This enzyme belongs to the family of lyases, specifically carbon-sulfur lyases. The systematic name of this enzyme class is S-adenosyl-L-methionine methylthioadenosine-lyase(1-aminocyclopropane-1-carboxylate-forming). Other names in common use include 1-aminocyclopropanecarboxylate synthase, 1-aminocyclopropane-1-carboxylic acid synthase, 1-aminocyclopropane-1-carboxylate synthetase, aminocyclopropanecarboxylic acid synthase, aminocyclopropanecarboxylate synthase, ACC synthase, and S-adenosyl-L-methionine methylthioadenosine-lyase. This enzyme participates in propanoate metabolism. It employs one cofactor, pyridoxal phosphate.
The reaction catalyzed by 1-aminocyclopropane-1-carboxylic acid synthase (ACS) is the committed and rate-limiting step in the biosynthesis of ethylene [20], a gaseous plant hormone that is responsible for the initiation of fruit ripening, shoot and root growth and differentiation, leaf and fruit abscission, flower opening, and flower and leaf senescence. (source) It is a pyridoxal phosphate (PLP) dependent gamma-elimination (?). In the gamma elimination, PLP acts as a sink twice (absorbing electrons from two deprotonations). [4] [5]
Proposed steps of the reaction mechanism:
The aldehyde of coenzyme PLP reacts to form an imine (Schiff base) linkage with the catalytic domain lysine (278) residue of ACS.
An imine exchange occurs, and the amine nitrogen of the substrate, S-Adenosyl methionine, replaces Lys (278) in the imine linkage. (Stabilized by H bonding).
PLP acts as an 'electron sink' absorbing delocalized electron density during the reaction intermediates (countering the excess electron density on the deprotonated a-carbon). PLP facilitates the enzyme activity, increasing the acidity of the alpha carbon by stabilizing the conjugate base. The PLP-stabilized carbanion intermediate formed is the quinonoid intermediate.
PLP and Tyrosine stabilize negative charges during deprotonation.

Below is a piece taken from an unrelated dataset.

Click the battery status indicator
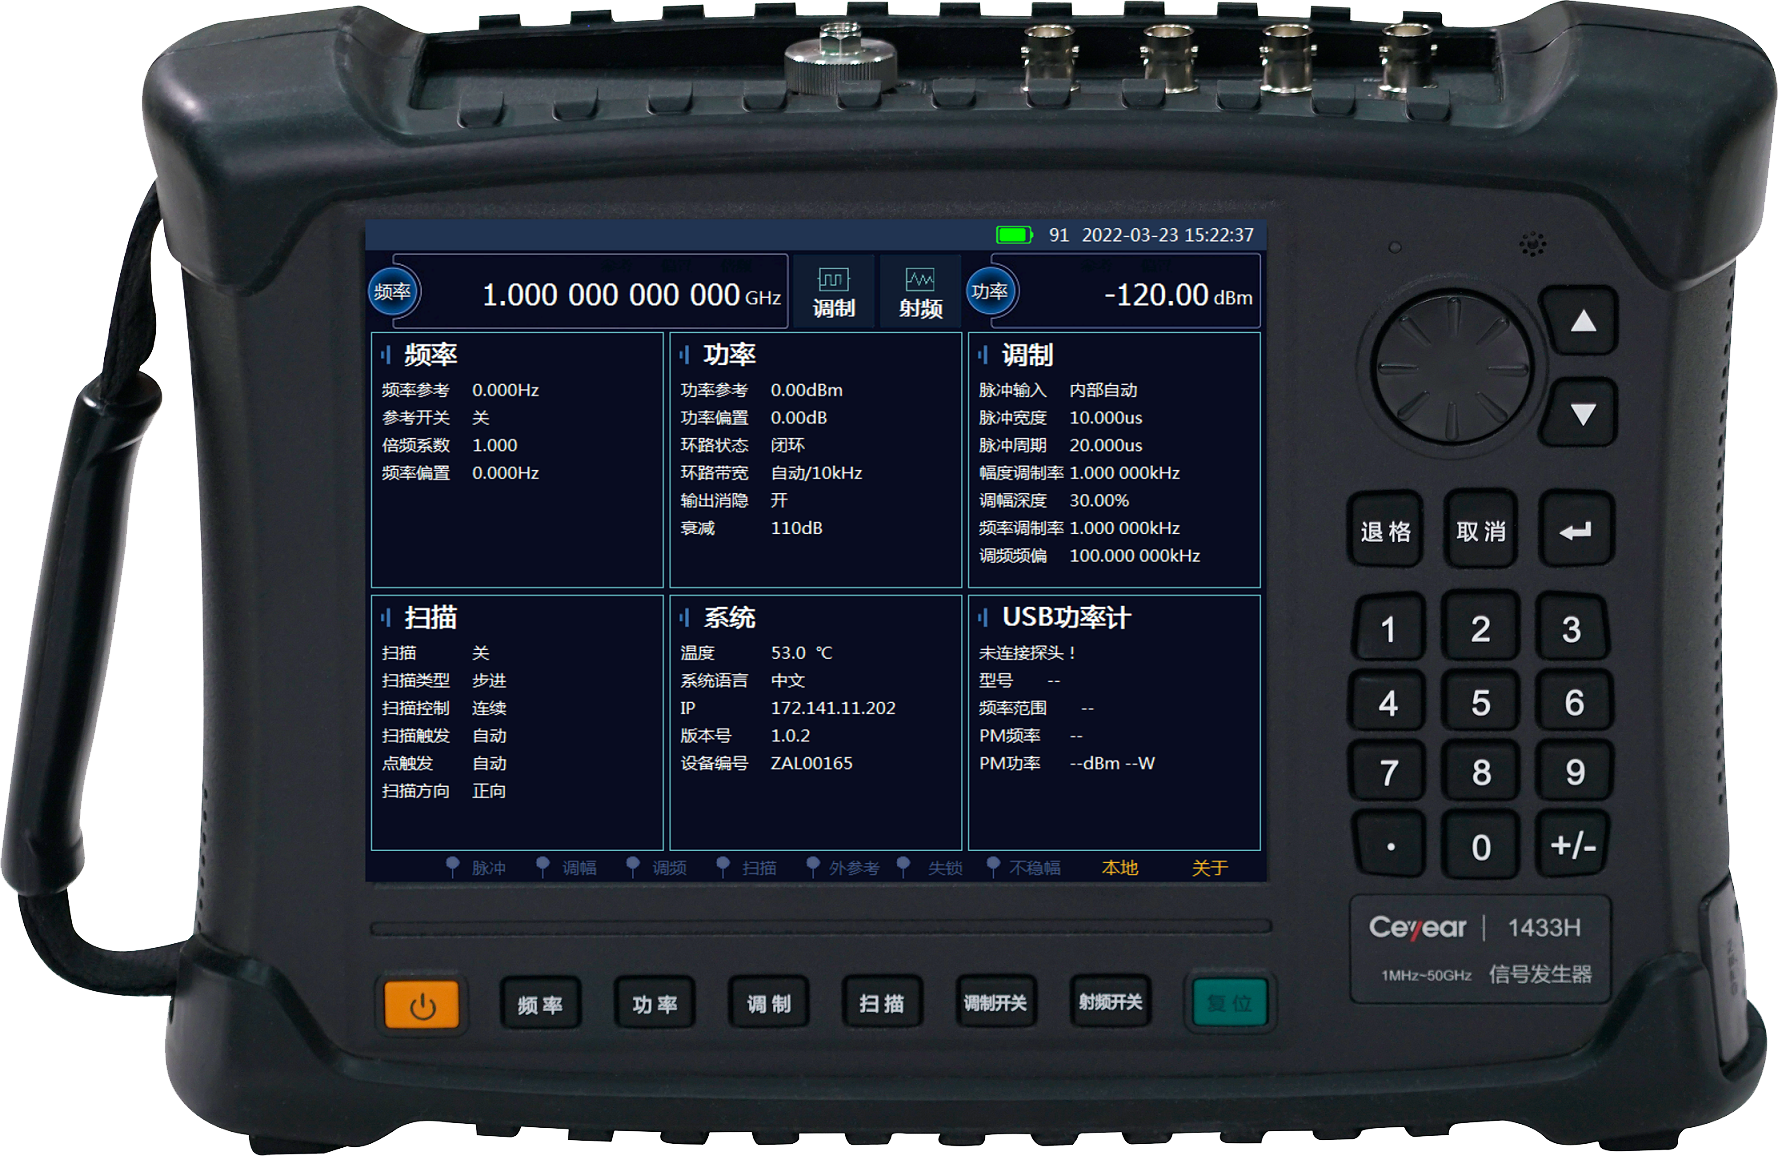Screen dimensions: 1778x1156 1014,235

Tyrosine attacks the sulfur bound carbon, allowing S(CH3)(Ado) to leave, and during ring formation, Tyrosine leaves.
ACC synthase reaches optimal activity in conditions of pH 8.5 and with Km = 20 um relative to its substrate, SAM.
ACC Synthase and ethylene biosynthesis are regulated by a whole host of stimuli. Stresses such as wounding, noxious chemicals, auxin, flooding, and indole-3-acetic acid (IAA) promote ethylene synthesis, creating a positive feedback cycle with ACC synthase, up-regulating its activity.
However, it is also inhibited by a number of compounds as well. S-Adenosylethionine can bind as a substrate for ACC synthase (with higher affinity than SAM) and therefore inhibit any reaction with SAM. ACC Synthase is also competitively inhibited by aminoethoxyvinylglycine (AVG) and aminooxyacetic acid (AOA), inhibitors to many pyridoxal phosphate-mediated enzymic reactions. They are natural toxins that cause slow binding inhibition by interfering with the coenzyme pyridoxal phosphate. ACC synthase activity is also inhibited by intermediates of the activated methyl cycle and the methionine-recycling pathway: 5′-methylthioadenosine, α-keto-γ-methylthiobutyric acid, and S-adenosylhomocysteine. [8] [9] [10]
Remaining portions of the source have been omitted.